BRIEF :: Nothing but the images should be left out when the entries are restated word for word.

[[ RECORDS SUPPLIED open ]]

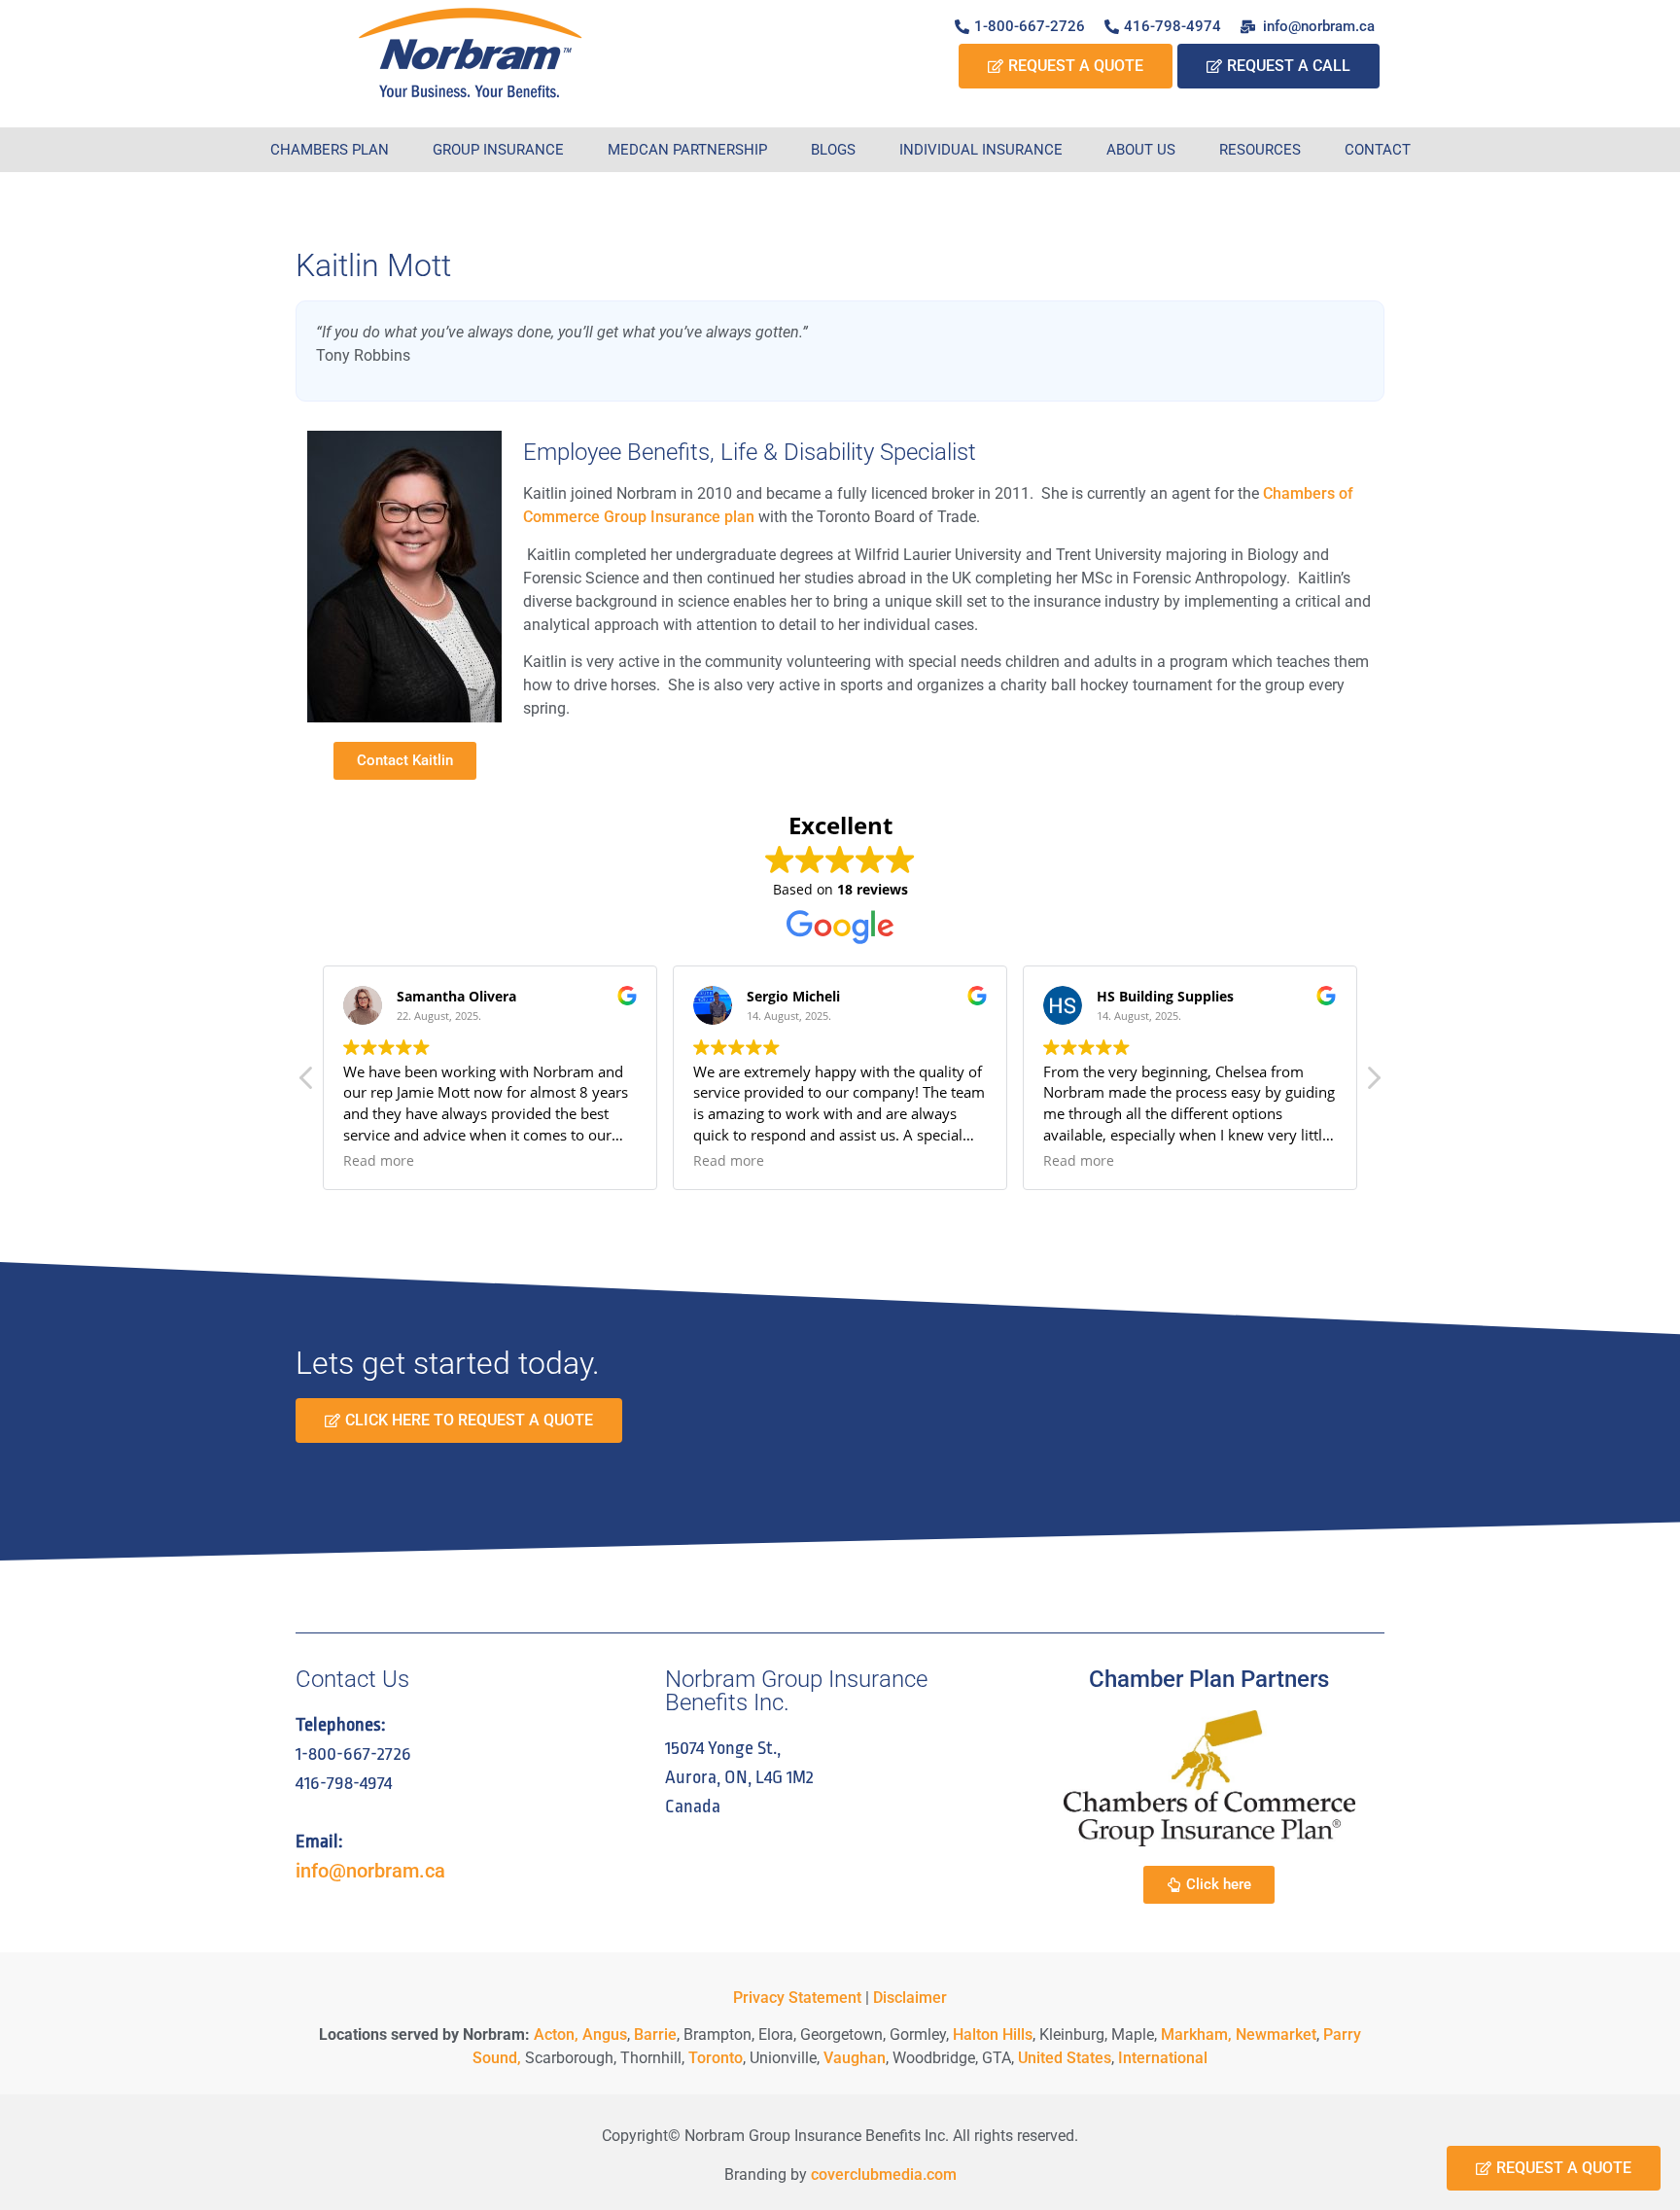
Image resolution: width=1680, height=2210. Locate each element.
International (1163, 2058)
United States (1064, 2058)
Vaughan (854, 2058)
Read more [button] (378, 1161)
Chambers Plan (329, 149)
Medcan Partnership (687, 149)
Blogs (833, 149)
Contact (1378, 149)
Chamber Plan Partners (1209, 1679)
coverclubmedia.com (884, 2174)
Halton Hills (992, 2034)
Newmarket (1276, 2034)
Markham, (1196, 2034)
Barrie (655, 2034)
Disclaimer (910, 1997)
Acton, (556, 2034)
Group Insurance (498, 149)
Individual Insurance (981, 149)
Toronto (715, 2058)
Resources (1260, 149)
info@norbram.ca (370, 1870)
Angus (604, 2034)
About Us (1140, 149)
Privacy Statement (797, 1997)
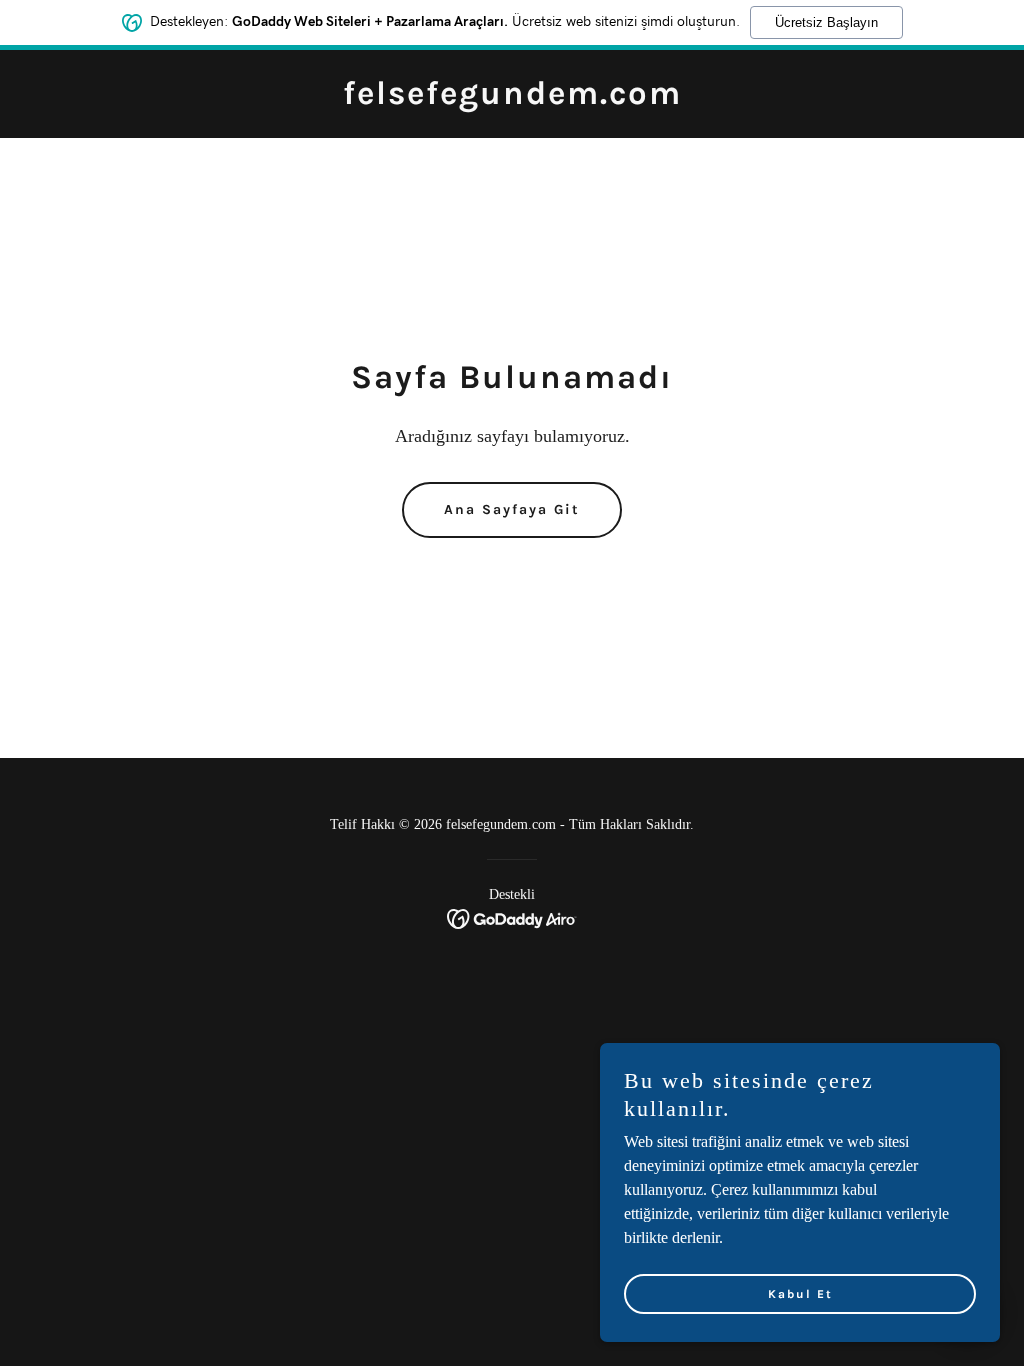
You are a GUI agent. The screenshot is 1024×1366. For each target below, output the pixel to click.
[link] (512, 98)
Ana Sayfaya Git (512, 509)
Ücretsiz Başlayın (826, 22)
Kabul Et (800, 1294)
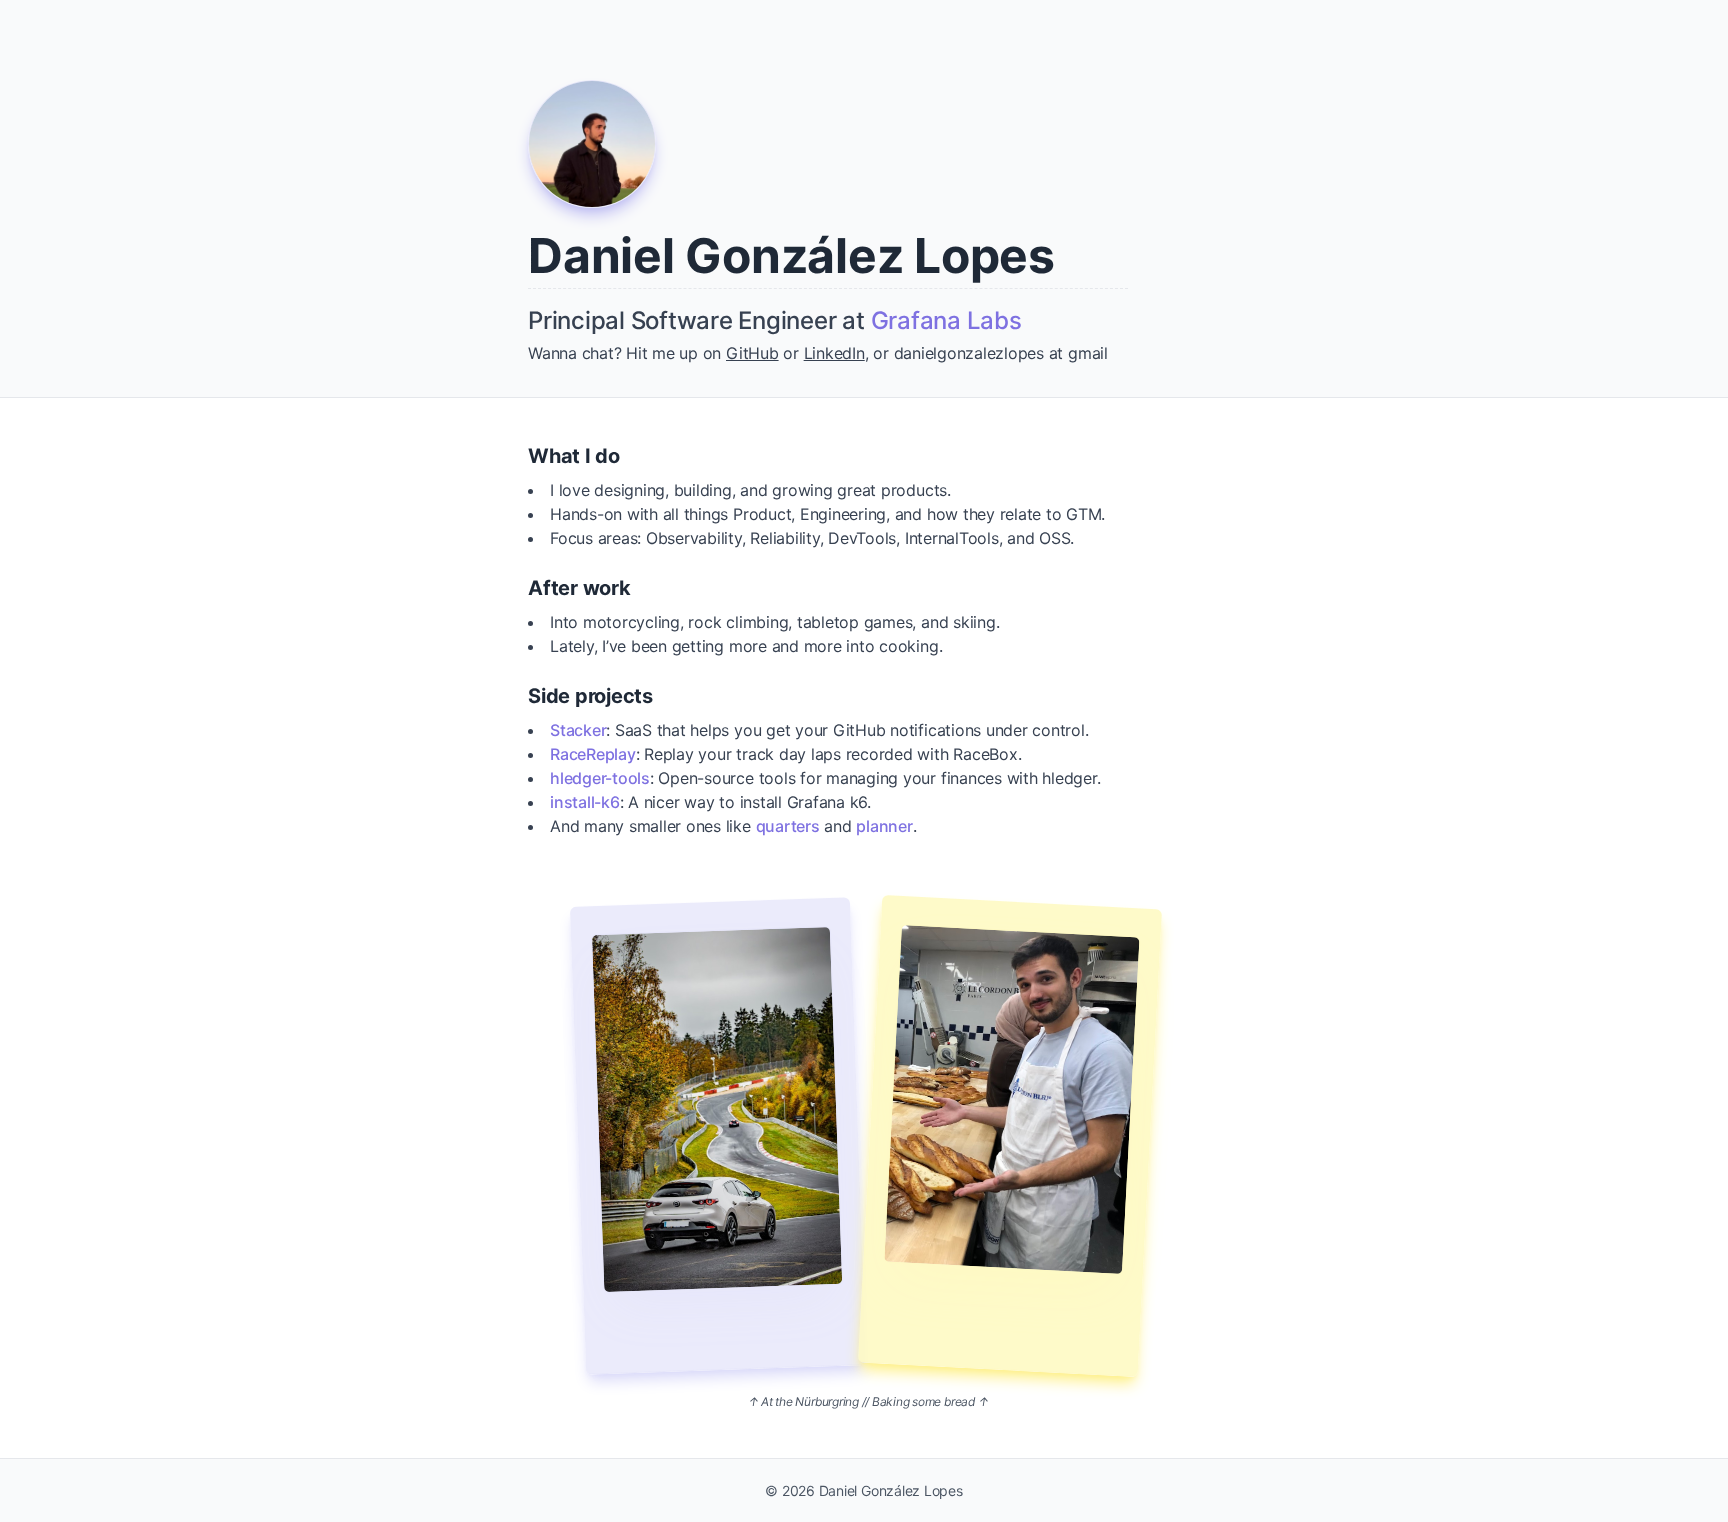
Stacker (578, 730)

[[ RECORDS SUPPLIED closed ]]

ANSWER TO THIS EXERCISE ::
Image resolution: width=1680, height=2210. Locate each element.
International (1163, 2058)
United States (1064, 2058)
Vaughan (854, 2058)
Read more [button] (378, 1161)
Chambers Plan (329, 149)
Medcan Partnership (687, 149)
Blogs (833, 149)
Contact (1378, 149)
Chamber Plan Partners (1209, 1679)
coverclubmedia.com (884, 2174)
Halton Hills (992, 2034)
Newmarket (1276, 2034)
Markham, (1196, 2034)
Barrie (655, 2034)
Disclaimer (910, 1997)
Acton, (556, 2034)
Group Insurance (498, 149)
Individual Insurance (981, 149)
Toronto (715, 2058)
Resources (1260, 149)
info@norbram.ca (370, 1870)
Angus (604, 2034)
About Us (1140, 149)
Privacy Statement (797, 1997)
You are a GUI agent. The screenshot is 1024×1366. For each target below, output the pixel to click.
[link] (512, 98)
Ana Sayfaya Git (512, 509)
Ücretsiz Başlayın (826, 22)
Kabul Et (800, 1294)
Stacker (578, 730)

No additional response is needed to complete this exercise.